I do not fully understand the design function of the corner piece, but I will do some research.

I read something interesting about the ceramic housing. It stated that by retaining thermal energy within the combustion you could increase the efficiency of the engine by up to 25%. I found that hard to believe, but I do not understand these engines enough. If thermal loss is high enough the BTUs within the combustion will produce a lower psi output, to a point. But a 25% efficiency boost?

The ceramic housing solves so many problems, but at a very steep cost.

Nearly eliminating expansion and contraction
Minimizing thermal conduction losses
Minimizing friction and wear between the housing and apex seals
Possibly increasing the efficiency and horse power???
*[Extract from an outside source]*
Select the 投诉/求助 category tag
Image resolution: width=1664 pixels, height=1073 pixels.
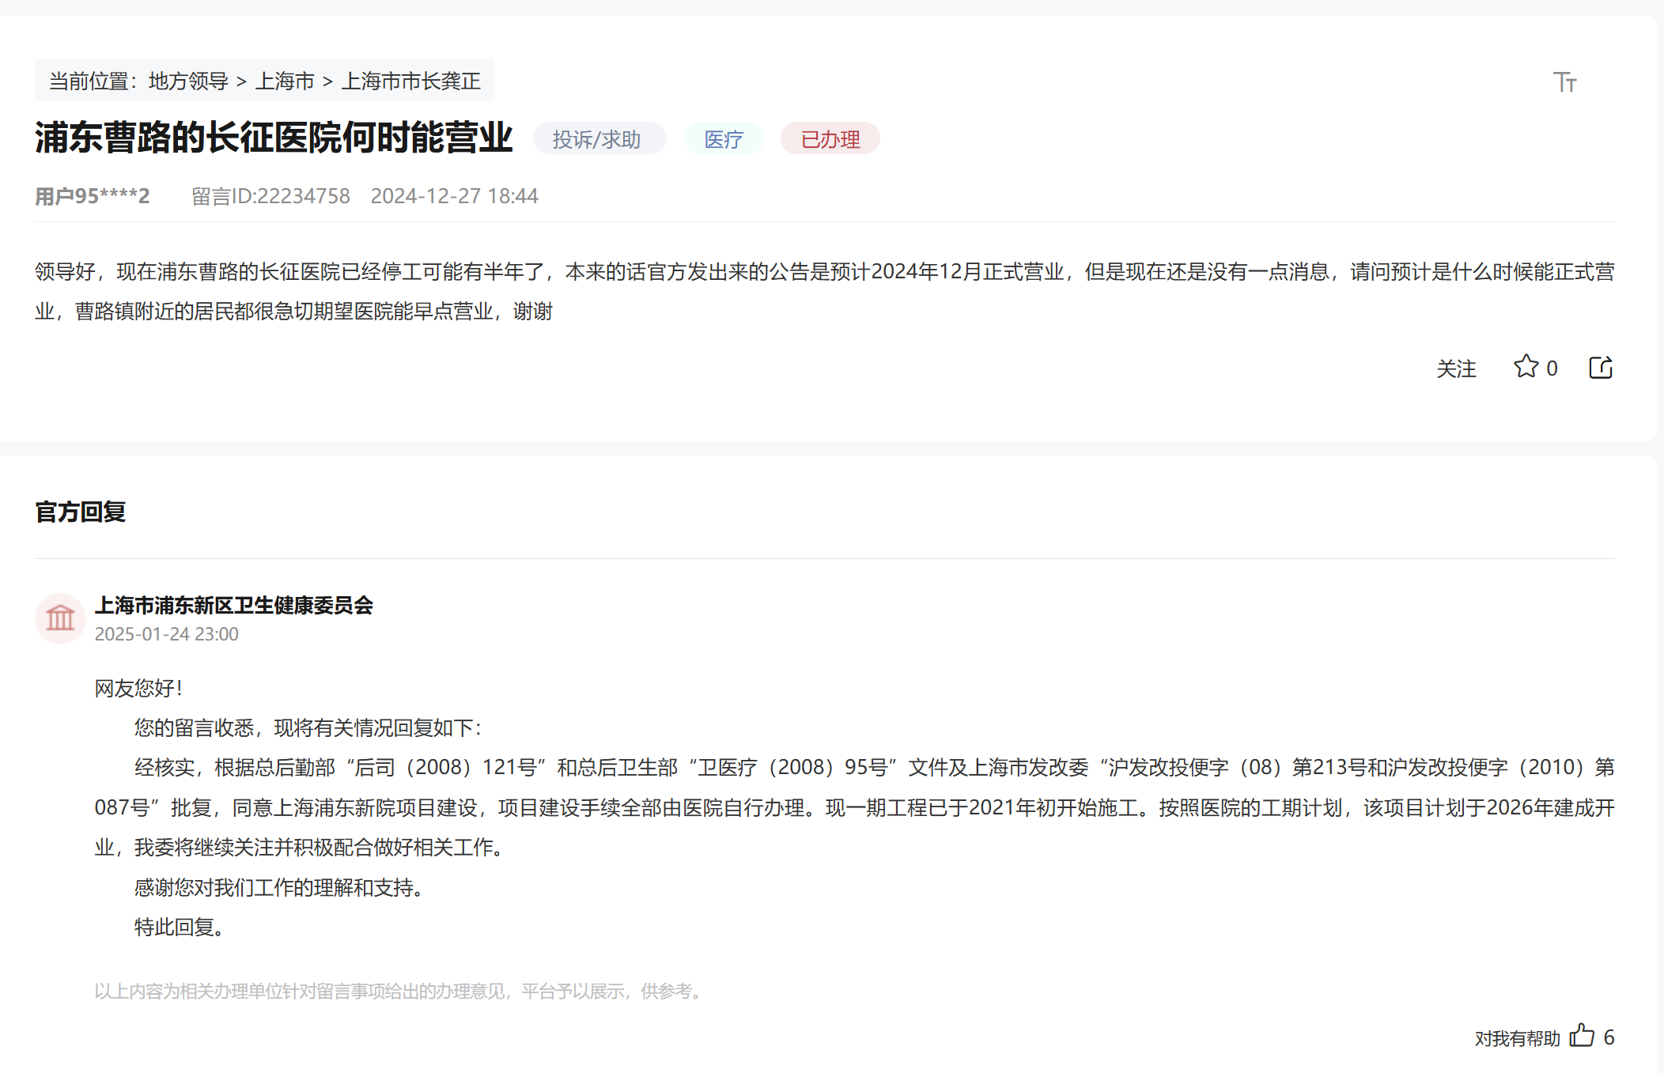coord(599,138)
I read outfitting a 3 rotor 20B costs around $140,000

Thank you for your input

j9fd3s

iTrader: (3)

i would do some searching for the book "rotary engine" (its on the web) and mazda's SAE papers. they have write ups and graphs and such as to why they chose to do certain things, such as ceramic apex seals.

briefly a 2 piece apex seal can compensate for a change in length, and thus seals better, which improves power, and fuel consumption.

the ceramic coating, as used on the 787B engines, was done for wear and friction reductions.

peejay

I found this pic in one of my image folders, I wanted to bring this thread back up so I can share it in the proper context:




These are from the "Second Most Worn Engine Ever Seen". These apex seals were from the rotor that had compression good enough to drive on. The other seals were just plain gone.

Notice, that the corner pieces are worn tiny, and at the OTHER end of the apex seals, there's a little lip where it had worn into the groove in the chrome. The groove caused that lip, not the other way around.



I bet if the rotors hadn't worn so badly, the seals would have sealed better, not bounced so much, and maybe the engine would have lasted longer than 150k. I have a feeling this particular engine saw a lot of high RPM abuse.